The 1949 Nobel Prize in Literature was awarded the American author William Faulkner (1897–1962) "for his powerful and artistically unique contribution to the modern American novel." The prize was awarded the following year on October 1950. The Nobel Committee for Literature had decided that none of the nominations for 1949 met the criteria as outlined in the will of Alfred Nobel, and the prize was reserved until the following year.

Laureate

William Faulkner generally is regarded as one of the most significant American writers of all time. Faulkner wrote 13 novels and many short stories but started as a poet.
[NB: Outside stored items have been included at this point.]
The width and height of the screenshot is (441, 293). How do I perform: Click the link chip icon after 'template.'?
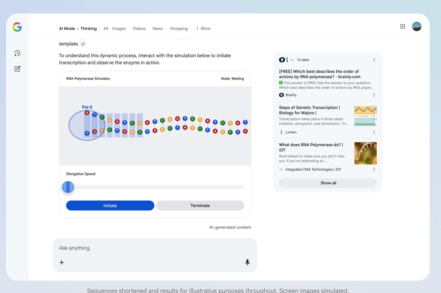tap(83, 44)
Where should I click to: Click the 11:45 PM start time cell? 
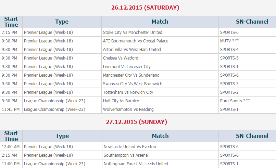(11, 109)
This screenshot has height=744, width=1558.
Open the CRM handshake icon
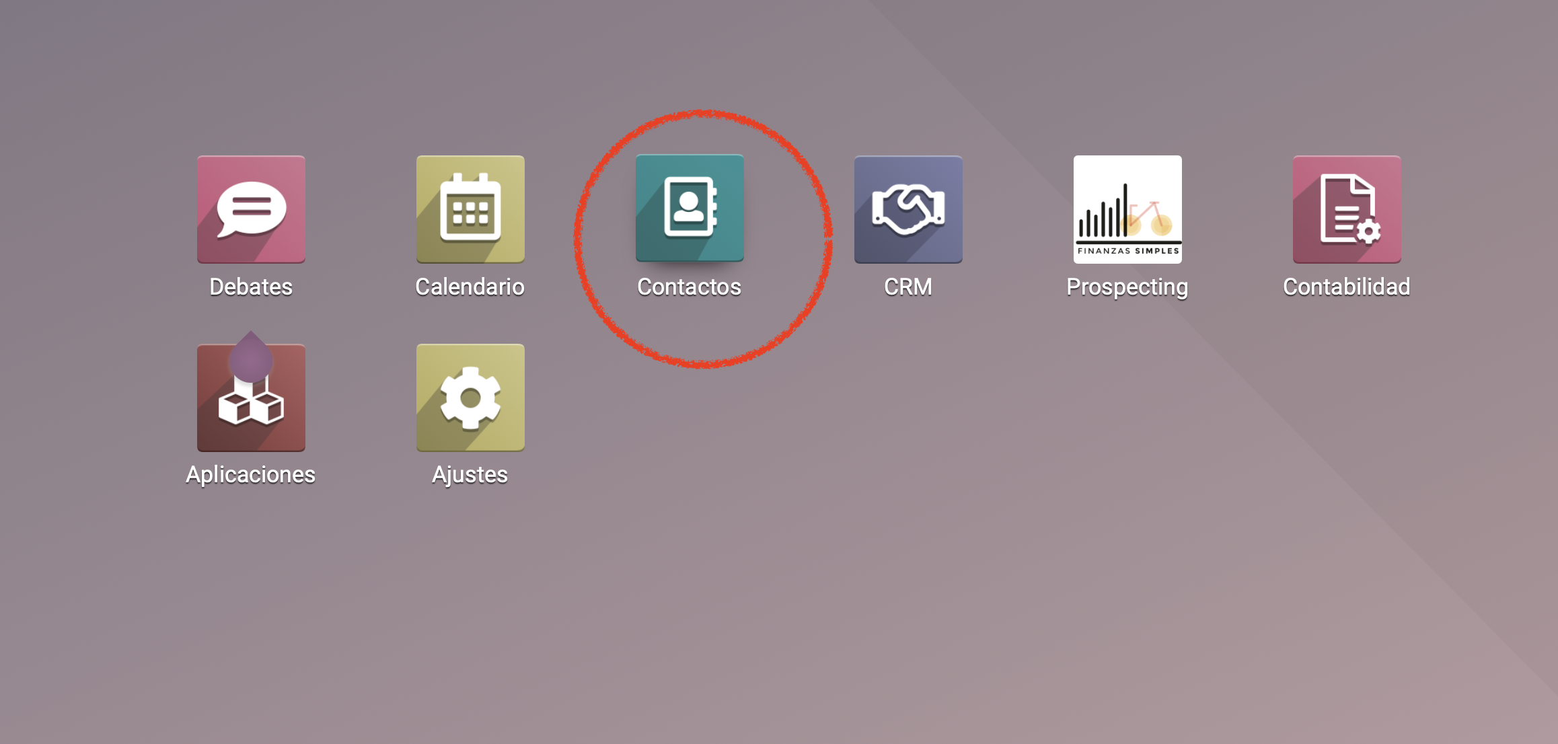908,209
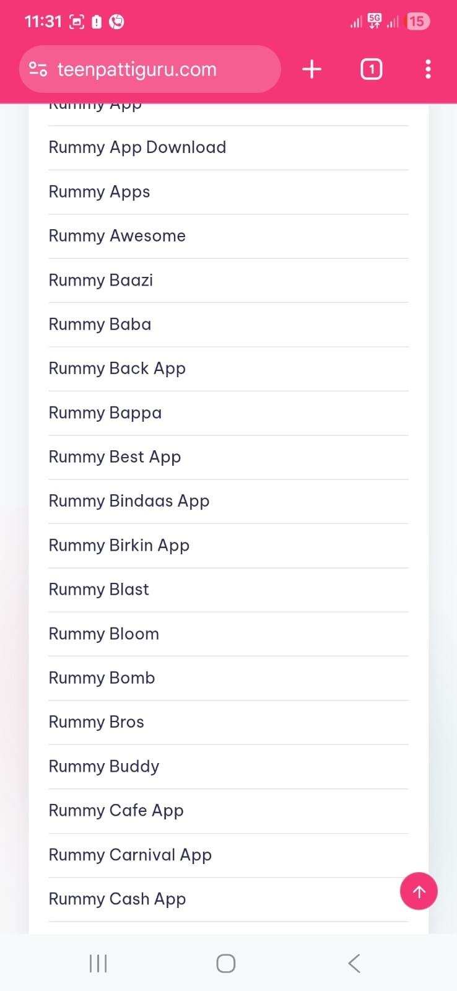Open the Android recent apps icon
Image resolution: width=457 pixels, height=991 pixels.
98,963
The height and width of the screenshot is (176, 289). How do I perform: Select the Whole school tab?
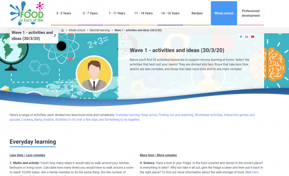tap(224, 13)
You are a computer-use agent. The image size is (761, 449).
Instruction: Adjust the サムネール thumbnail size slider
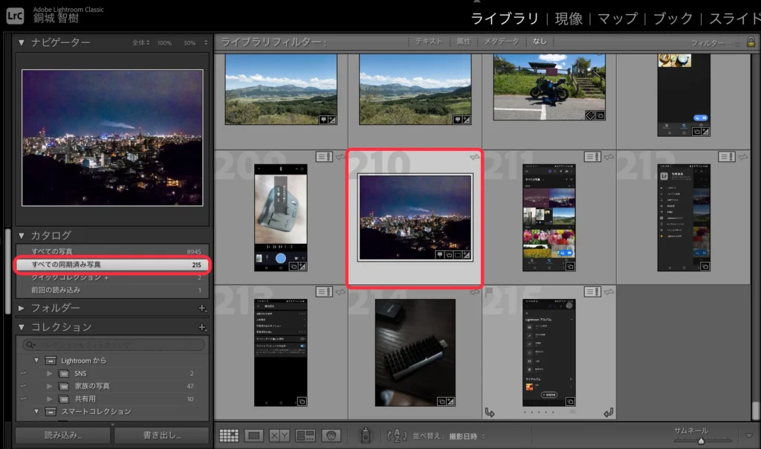pos(700,441)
With his breakthrough novel, The Sound and the Fury (1929), he began to use stream of consciousness to portray a character's flow of inner thoughts. His books often are told from the point of view of several characters and contain accurately rendered colloquialisms combined with long sentences full of imagery and language that is sometimes surreal. Among his other famous works include As I Lay Dying (1930), Light In August (1934) and Absalom! Absalom! (1936).

Deliberations

Nominations
William Faulkner was not nominated for the prize in 1949, but he was nominated the following year and in 1950 the Swedish Academy decided to award Faulkner the Nobel Prize in Literature for 1949. Faulkner was nominated by Prince Wilhelm, Duke of Södermanland who became the president of the Swedish PEN Centre. Faulkner had not been nominated for the prize before, making it a rare occasion when an author have been awarded the Nobel Prize in Literature the same year they were first nominated.

In total, the Nobel committee received 43 nominations for the 1949 prize including Benedetto Croce, Thornton Wilder, Winston Churchill (awarded in 1953), François Mauriac (awarded in 1952), Carl Sandburg, Georges Duhamel, and Pär Lagerkvist (awarded in 1951). 9 of the nominees were nominated first-time among them Albert Camus (awarded in 1957), Leonid Leonov, Enrique González Martínez, Alfonso Reyes, Taha Hussein, and Alberto Moravia. Three of the nominees were women: Marie Under, Henriette Charasson, and Dorothy Canfield Fisher. 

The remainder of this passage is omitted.